It can alter the ambience of a room just as it can alter the perceived sense of a given space says Vishal Singh, Managing Director and Founder, Vizion.
What is the role of lighting in spatial design?
Lighting has a direct correlation to an individual’s health, productivity and well-being. It is critical to human functioning as it allows us to perceive and perform activities. It affects human beings, both psychologically and physiologically.
Interior lighting is one of the most vital aspects of any living space; it can change the ambience of a room just as it does the perceived sense of space. Utilizing optimal lighting and ensuring the correct placement of fixtures entails a layered approach, but this becomes a crucial task as it works in conjunction with other areas of spatial design, such as colour choices, room sizes and layouts, finishes as well as furniture selection.
An ideal lighting plan combines all three forms of lighting (ambient, task and accent) to illuminate an area according to the function and design vocabulary.
Ambient/General lighting provides an area with overall illumination.
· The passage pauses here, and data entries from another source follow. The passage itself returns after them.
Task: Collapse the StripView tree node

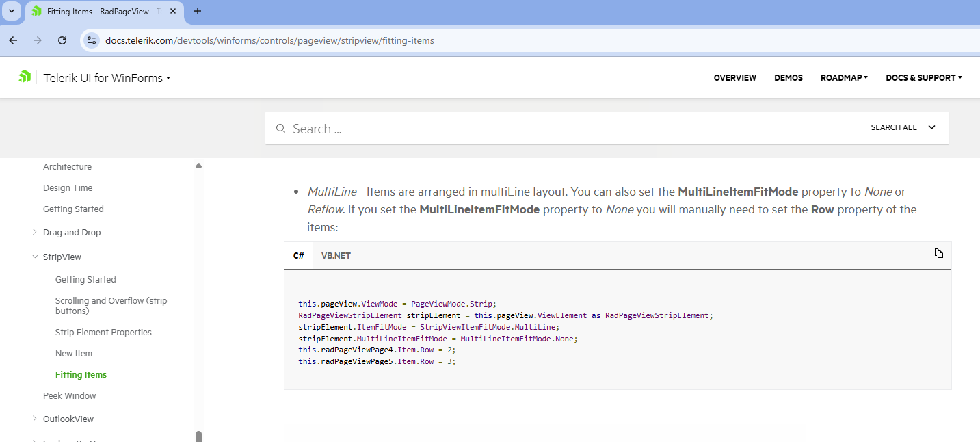Action: click(35, 257)
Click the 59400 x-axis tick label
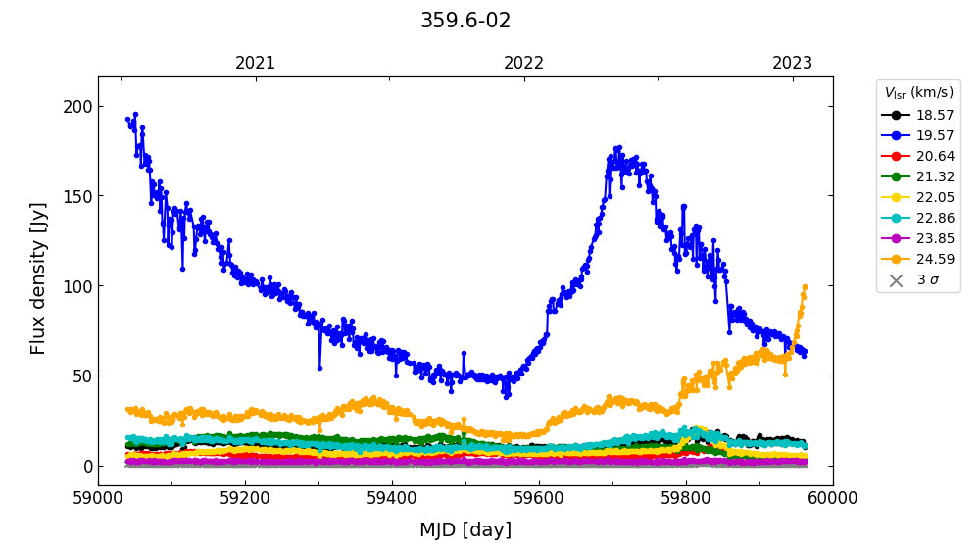Viewport: 980px width, 551px height. click(392, 498)
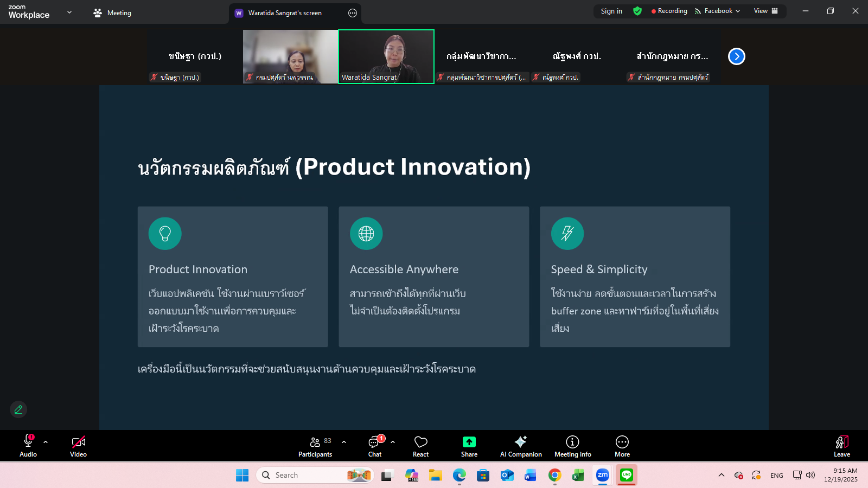Open the View layout menu
The image size is (868, 488).
coord(765,11)
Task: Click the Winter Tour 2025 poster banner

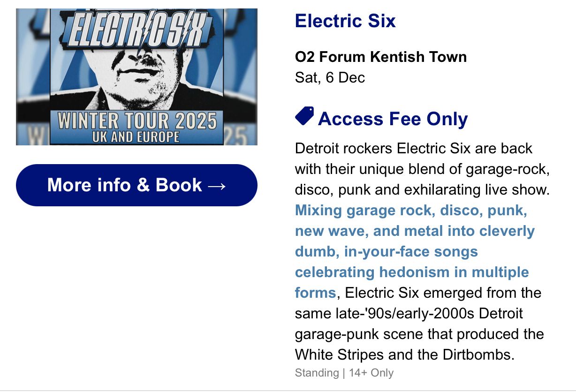Action: click(x=137, y=121)
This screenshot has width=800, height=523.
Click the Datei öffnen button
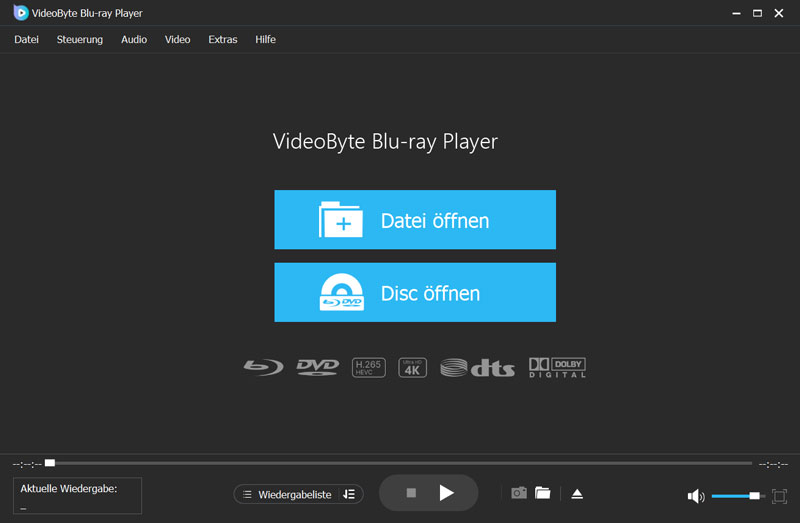tap(415, 220)
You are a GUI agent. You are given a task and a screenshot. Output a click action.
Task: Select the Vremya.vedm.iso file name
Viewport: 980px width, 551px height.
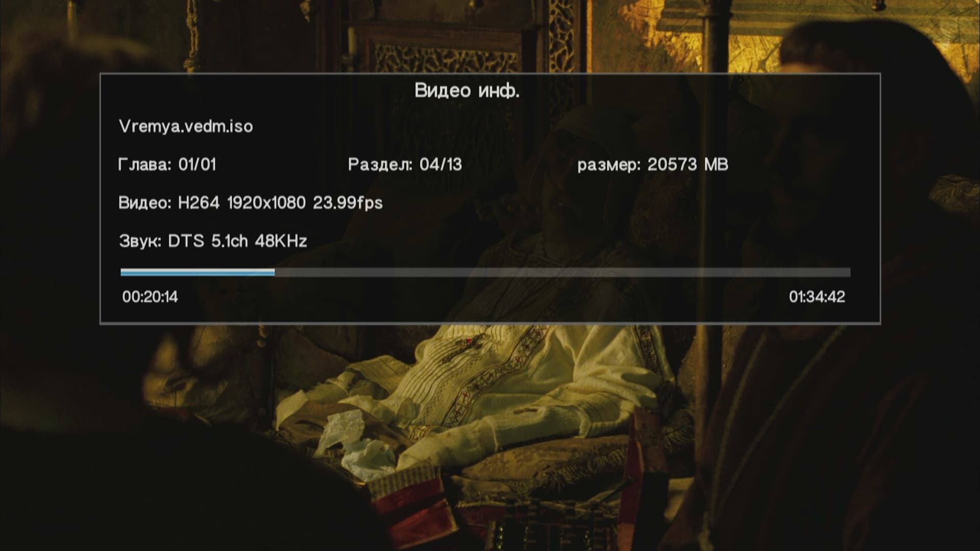[186, 127]
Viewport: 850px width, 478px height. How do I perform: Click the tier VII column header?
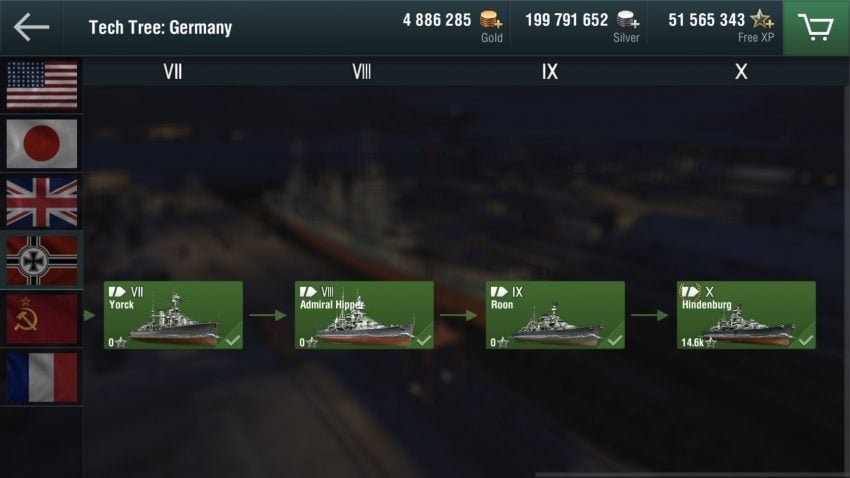coord(173,72)
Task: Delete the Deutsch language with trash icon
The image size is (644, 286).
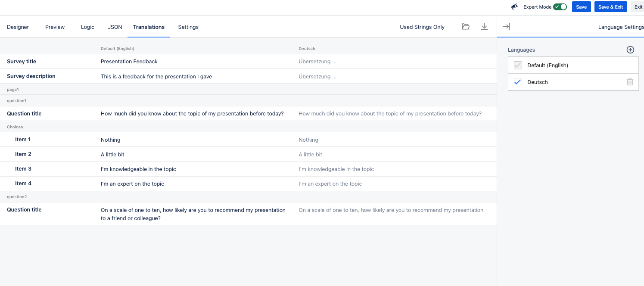Action: 630,82
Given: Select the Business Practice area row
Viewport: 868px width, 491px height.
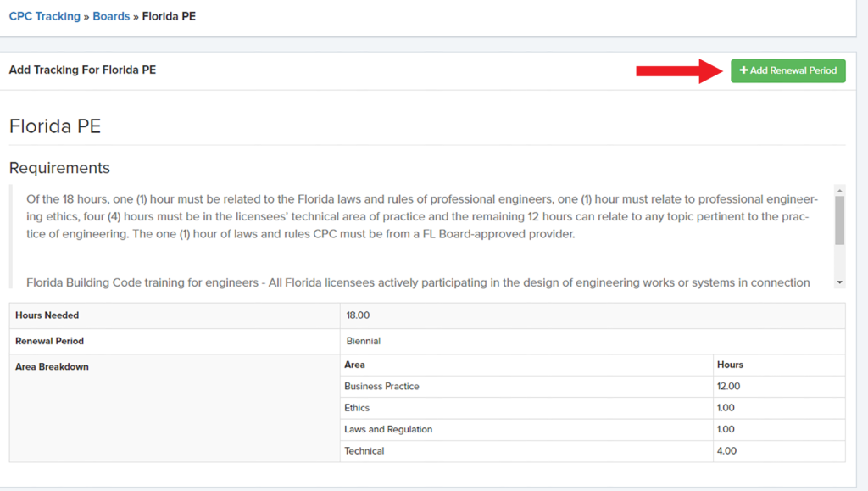Looking at the screenshot, I should [x=381, y=386].
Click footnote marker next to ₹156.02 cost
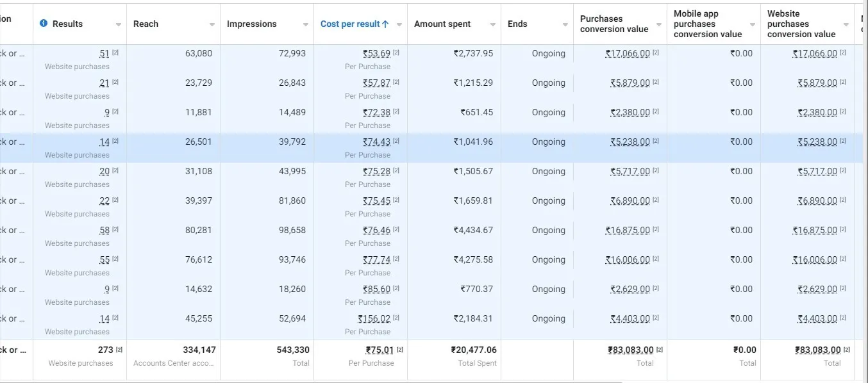The width and height of the screenshot is (868, 383). point(396,318)
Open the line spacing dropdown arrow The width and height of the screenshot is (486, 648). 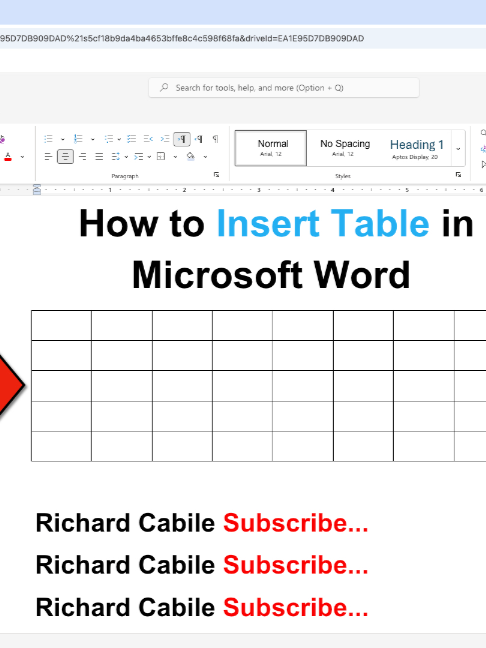point(126,157)
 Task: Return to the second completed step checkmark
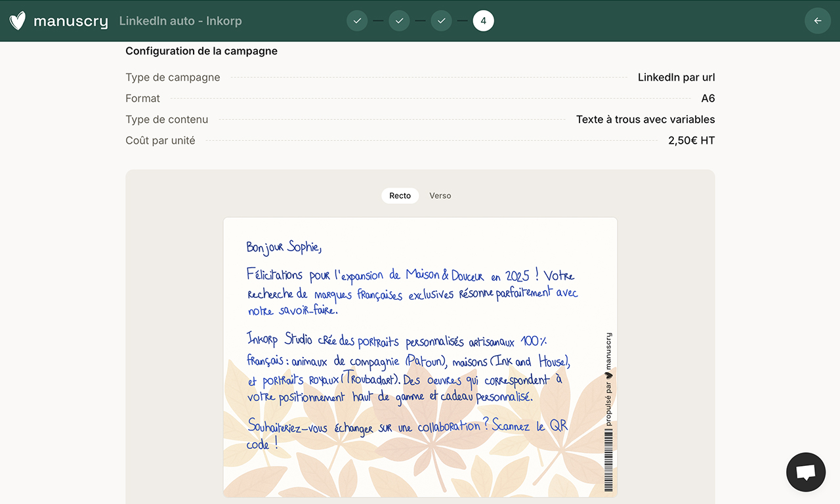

It radiates a comfortable level of brightness devoid of glare and allows one to comprehend and utilize spaces.
Task lighting helps perform specific functions with concentrated lighting. It can be provided in various forms such as recessed and track lighting, pendant lighting, under cabinet lighting and floor/desk lamps. Task lighting should be free of distracting glare and shadows.
Accent lighting adds impact to a room by creating highlighted visual interest. As part of an interior design scheme, it is used to draw the eye to statement elements. Accent lighting is usually provided by recessed and track lighting, wall-mounted picture lights, floor lamps and pendant lights.
What kind of building design is effective to ensure intelligent daylight utilization?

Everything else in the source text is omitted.